------ Material to process

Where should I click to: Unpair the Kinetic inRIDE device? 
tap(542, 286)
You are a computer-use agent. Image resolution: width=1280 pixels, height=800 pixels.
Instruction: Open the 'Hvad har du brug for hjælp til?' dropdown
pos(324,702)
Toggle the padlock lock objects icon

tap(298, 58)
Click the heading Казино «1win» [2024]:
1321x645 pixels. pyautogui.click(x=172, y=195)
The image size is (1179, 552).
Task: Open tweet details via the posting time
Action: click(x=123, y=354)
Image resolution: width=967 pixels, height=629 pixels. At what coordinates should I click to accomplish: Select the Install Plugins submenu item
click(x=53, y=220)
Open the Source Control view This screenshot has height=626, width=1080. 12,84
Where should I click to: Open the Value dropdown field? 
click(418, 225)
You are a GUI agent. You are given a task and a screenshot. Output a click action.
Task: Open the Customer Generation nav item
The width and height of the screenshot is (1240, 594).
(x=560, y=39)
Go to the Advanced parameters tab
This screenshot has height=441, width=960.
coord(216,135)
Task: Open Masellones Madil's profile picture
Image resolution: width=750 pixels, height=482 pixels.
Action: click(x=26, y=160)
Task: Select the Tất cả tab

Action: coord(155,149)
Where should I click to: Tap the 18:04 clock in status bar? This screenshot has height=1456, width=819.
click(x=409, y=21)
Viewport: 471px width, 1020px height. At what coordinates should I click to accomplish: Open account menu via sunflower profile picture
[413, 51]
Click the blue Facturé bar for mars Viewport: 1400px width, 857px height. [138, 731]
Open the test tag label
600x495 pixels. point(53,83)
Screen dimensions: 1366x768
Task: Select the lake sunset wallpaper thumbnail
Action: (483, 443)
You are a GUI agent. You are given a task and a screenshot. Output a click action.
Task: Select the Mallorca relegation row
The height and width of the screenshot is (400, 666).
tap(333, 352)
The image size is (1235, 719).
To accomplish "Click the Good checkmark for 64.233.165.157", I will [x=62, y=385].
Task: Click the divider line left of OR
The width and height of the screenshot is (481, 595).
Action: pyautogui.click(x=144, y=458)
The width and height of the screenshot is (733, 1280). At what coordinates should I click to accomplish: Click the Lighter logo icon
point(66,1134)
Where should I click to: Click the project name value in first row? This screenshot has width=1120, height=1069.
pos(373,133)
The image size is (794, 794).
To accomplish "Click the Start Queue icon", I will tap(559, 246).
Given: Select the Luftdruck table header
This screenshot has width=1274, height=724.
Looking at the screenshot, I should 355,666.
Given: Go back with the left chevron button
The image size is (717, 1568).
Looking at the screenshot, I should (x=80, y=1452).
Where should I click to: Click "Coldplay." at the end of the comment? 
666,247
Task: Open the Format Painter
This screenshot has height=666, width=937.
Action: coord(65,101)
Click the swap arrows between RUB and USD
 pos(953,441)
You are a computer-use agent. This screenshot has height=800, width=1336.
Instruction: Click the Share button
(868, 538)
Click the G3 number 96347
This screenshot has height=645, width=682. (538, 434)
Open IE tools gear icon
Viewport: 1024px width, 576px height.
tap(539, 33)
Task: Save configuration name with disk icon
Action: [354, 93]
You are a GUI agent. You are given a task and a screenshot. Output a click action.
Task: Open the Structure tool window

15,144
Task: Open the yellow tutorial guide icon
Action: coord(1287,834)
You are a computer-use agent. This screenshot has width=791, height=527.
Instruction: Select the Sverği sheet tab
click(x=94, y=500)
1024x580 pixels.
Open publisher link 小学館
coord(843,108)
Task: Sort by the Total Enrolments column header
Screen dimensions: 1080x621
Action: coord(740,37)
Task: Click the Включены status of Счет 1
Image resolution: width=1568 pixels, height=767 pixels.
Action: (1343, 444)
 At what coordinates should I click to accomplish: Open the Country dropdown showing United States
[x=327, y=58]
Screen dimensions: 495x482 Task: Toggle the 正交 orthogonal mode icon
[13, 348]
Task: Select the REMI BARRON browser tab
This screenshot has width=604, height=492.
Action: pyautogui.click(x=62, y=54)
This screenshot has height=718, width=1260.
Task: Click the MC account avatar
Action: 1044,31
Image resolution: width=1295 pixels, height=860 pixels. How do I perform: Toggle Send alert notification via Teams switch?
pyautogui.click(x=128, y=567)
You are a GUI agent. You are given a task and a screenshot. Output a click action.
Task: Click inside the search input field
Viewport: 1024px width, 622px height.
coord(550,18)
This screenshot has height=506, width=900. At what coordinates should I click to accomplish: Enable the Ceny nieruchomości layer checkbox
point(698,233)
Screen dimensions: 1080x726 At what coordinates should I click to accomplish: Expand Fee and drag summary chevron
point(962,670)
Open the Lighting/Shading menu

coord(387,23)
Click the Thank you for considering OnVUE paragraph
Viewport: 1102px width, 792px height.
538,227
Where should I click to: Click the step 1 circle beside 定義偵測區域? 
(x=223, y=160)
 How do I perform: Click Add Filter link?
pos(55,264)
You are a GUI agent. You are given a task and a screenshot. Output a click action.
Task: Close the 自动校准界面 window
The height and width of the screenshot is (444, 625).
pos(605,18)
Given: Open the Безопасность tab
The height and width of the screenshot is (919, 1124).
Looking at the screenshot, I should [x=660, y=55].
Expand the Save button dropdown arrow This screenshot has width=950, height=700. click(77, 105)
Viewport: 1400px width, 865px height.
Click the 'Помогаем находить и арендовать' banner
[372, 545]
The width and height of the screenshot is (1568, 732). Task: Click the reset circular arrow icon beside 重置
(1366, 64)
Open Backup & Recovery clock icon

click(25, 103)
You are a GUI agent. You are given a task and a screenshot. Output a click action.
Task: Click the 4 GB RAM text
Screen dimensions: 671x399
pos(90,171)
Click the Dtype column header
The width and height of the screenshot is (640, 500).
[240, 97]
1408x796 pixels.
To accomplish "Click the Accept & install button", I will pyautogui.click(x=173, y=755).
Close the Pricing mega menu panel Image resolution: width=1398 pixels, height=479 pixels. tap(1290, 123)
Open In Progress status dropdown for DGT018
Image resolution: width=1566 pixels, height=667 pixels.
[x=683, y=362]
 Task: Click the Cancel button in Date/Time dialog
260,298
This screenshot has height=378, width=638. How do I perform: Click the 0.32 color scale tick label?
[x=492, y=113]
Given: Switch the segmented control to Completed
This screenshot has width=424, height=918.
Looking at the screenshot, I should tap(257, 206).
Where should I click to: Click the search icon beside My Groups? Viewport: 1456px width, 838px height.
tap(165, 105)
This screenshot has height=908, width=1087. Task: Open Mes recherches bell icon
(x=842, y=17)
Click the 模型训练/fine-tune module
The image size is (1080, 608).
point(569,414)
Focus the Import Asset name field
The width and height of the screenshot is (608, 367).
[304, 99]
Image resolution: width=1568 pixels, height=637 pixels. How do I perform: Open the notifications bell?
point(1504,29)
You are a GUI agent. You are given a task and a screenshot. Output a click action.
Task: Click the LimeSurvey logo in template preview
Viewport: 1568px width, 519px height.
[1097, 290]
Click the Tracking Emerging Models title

------------

**Your goal**: Prepare a faithful transcription of the material above, with nothing altered.

**Answer area**:
Where should I click to: Unpair the Kinetic inRIDE device? 
tap(542, 286)
You are a computer-use agent. Image resolution: width=1280 pixels, height=800 pixels.
Instruction: Open the 'Hvad har du brug for hjælp til?' dropdown
pos(324,702)
Toggle the padlock lock objects icon

tap(298, 58)
Click the heading Казино «1win» [2024]:
1321x645 pixels. pyautogui.click(x=172, y=195)
The image size is (1179, 552).
Task: Open tweet details via the posting time
Action: click(x=123, y=354)
Image resolution: width=967 pixels, height=629 pixels. At what coordinates should I click to accomplish: Select the Install Plugins submenu item
click(x=53, y=220)
Open the Source Control view This screenshot has height=626, width=1080. 12,84
Where should I click to: Open the Value dropdown field? 
click(418, 225)
You are a GUI agent. You are given a task and a screenshot. Output a click action.
Task: Open the Customer Generation nav item
The width and height of the screenshot is (1240, 594).
(x=560, y=39)
Go to the Advanced parameters tab
This screenshot has height=441, width=960.
coord(216,135)
Task: Open Masellones Madil's profile picture
Image resolution: width=750 pixels, height=482 pixels.
Action: click(x=26, y=160)
Task: Select the Tất cả tab

Action: coord(155,149)
Where should I click to: Tap the 18:04 clock in status bar? This screenshot has height=1456, width=819.
click(x=409, y=21)
Viewport: 471px width, 1020px height. At what coordinates should I click to accomplish: Open account menu via sunflower profile picture
[413, 51]
Click the blue Facturé bar for mars Viewport: 1400px width, 857px height. [138, 731]
Open the test tag label
600x495 pixels. point(53,83)
Screen dimensions: 1366x768
Task: Select the lake sunset wallpaper thumbnail
Action: (483, 443)
You are a GUI agent. You are given a task and a screenshot. Output a click action.
Task: Select the Mallorca relegation row
The height and width of the screenshot is (400, 666).
tap(333, 352)
The image size is (1235, 719).
To accomplish "Click the Good checkmark for 64.233.165.157", I will [x=62, y=385].
Task: Click the divider line left of OR
The width and height of the screenshot is (481, 595).
Action: pyautogui.click(x=144, y=458)
The width and height of the screenshot is (733, 1280). At what coordinates should I click to accomplish: Click the Lighter logo icon
point(66,1134)
Where should I click to: Click the project name value in first row? This screenshot has width=1120, height=1069.
pos(373,133)
The image size is (794, 794).
To accomplish "Click the Start Queue icon", I will tap(559, 246).
Given: Select the Luftdruck table header
This screenshot has width=1274, height=724.
Looking at the screenshot, I should 355,666.
Given: Go back with the left chevron button
The image size is (717, 1568).
Looking at the screenshot, I should (x=80, y=1452).
Where should I click to: Click "Coldplay." at the end of the comment? 
666,247
Task: Open the Format Painter
This screenshot has height=666, width=937.
Action: coord(65,101)
Click the swap arrows between RUB and USD
 pos(953,441)
You are a computer-use agent. This screenshot has height=800, width=1336.
Instruction: Click the Share button
(868, 538)
Click the G3 number 96347
This screenshot has height=645, width=682. (538, 434)
Open IE tools gear icon
Viewport: 1024px width, 576px height.
tap(539, 33)
Task: Save configuration name with disk icon
Action: [354, 93]
You are a GUI agent. You are given a task and a screenshot. Output a click action.
Task: Open the Structure tool window

15,144
Task: Open the yellow tutorial guide icon
Action: coord(1287,834)
You are a computer-use agent. This screenshot has width=791, height=527.
Instruction: Select the Sverği sheet tab
click(x=94, y=500)
1024x580 pixels.
Open publisher link 小学館
coord(843,108)
Task: Sort by the Total Enrolments column header
Screen dimensions: 1080x621
Action: coord(740,37)
Task: Click the Включены status of Счет 1
Image resolution: width=1568 pixels, height=767 pixels.
Action: (1343, 444)
 At what coordinates should I click to accomplish: Open the Country dropdown showing United States
[x=327, y=58]
Screen dimensions: 495x482 Task: Toggle the 正交 orthogonal mode icon
[13, 348]
Task: Select the REMI BARRON browser tab
This screenshot has width=604, height=492.
Action: pyautogui.click(x=62, y=54)
This screenshot has height=718, width=1260.
Task: Click the MC account avatar
Action: 1044,31
Image resolution: width=1295 pixels, height=860 pixels. How do I perform: Toggle Send alert notification via Teams switch?
pyautogui.click(x=128, y=567)
You are a GUI agent. You are given a task and a screenshot. Output a click action.
Task: Click inside the search input field
Viewport: 1024px width, 622px height.
coord(550,18)
This screenshot has height=506, width=900. At what coordinates should I click to accomplish: Enable the Ceny nieruchomości layer checkbox
point(698,233)
Screen dimensions: 1080x726 At what coordinates should I click to accomplish: Expand Fee and drag summary chevron
point(962,670)
Open the Lighting/Shading menu

coord(387,23)
Click the Thank you for considering OnVUE paragraph
Viewport: 1102px width, 792px height.
538,227
Where should I click to: Click the step 1 circle beside 定義偵測區域? 
(x=223, y=160)
 How do I perform: Click Add Filter link?
pos(55,264)
You are a GUI agent. You are given a task and a screenshot. Output a click action.
Task: Close the 自动校准界面 window
The height and width of the screenshot is (444, 625).
pos(605,18)
Given: Open the Безопасность tab
The height and width of the screenshot is (919, 1124).
Looking at the screenshot, I should [x=660, y=55].
Expand the Save button dropdown arrow This screenshot has width=950, height=700. click(77, 105)
Viewport: 1400px width, 865px height.
Click the 'Помогаем находить и арендовать' banner
[372, 545]
The width and height of the screenshot is (1568, 732). Task: Click the reset circular arrow icon beside 重置
(1366, 64)
Open Backup & Recovery clock icon

click(25, 103)
You are a GUI agent. You are given a task and a screenshot. Output a click action.
Task: Click the 4 GB RAM text
Screen dimensions: 671x399
pos(90,171)
Click the Dtype column header
The width and height of the screenshot is (640, 500).
[240, 97]
1408x796 pixels.
To accomplish "Click the Accept & install button", I will pyautogui.click(x=173, y=755).
Close the Pricing mega menu panel Image resolution: width=1398 pixels, height=479 pixels. tap(1290, 123)
Open In Progress status dropdown for DGT018
Image resolution: width=1566 pixels, height=667 pixels.
[x=683, y=362]
 Task: Click the Cancel button in Date/Time dialog
260,298
This screenshot has height=378, width=638. How do I perform: Click the 0.32 color scale tick label?
[x=492, y=113]
Given: Switch the segmented control to Completed
This screenshot has width=424, height=918.
Looking at the screenshot, I should tap(257, 206).
Where should I click to: Click the search icon beside My Groups? Viewport: 1456px width, 838px height.
tap(165, 105)
This screenshot has height=908, width=1087. Task: Open Mes recherches bell icon
(x=842, y=17)
Click the 模型训练/fine-tune module
The image size is (1080, 608).
point(569,414)
Focus the Import Asset name field
The width and height of the screenshot is (608, 367).
[304, 99]
Image resolution: width=1568 pixels, height=637 pixels. How do I perform: Open the notifications bell?
point(1504,29)
You are a GUI agent. You are given a task and a screenshot. Output a click action.
Task: Click the LimeSurvey logo in template preview
Viewport: 1568px width, 519px height.
[1097, 290]
Click the Tracking Emerging Models title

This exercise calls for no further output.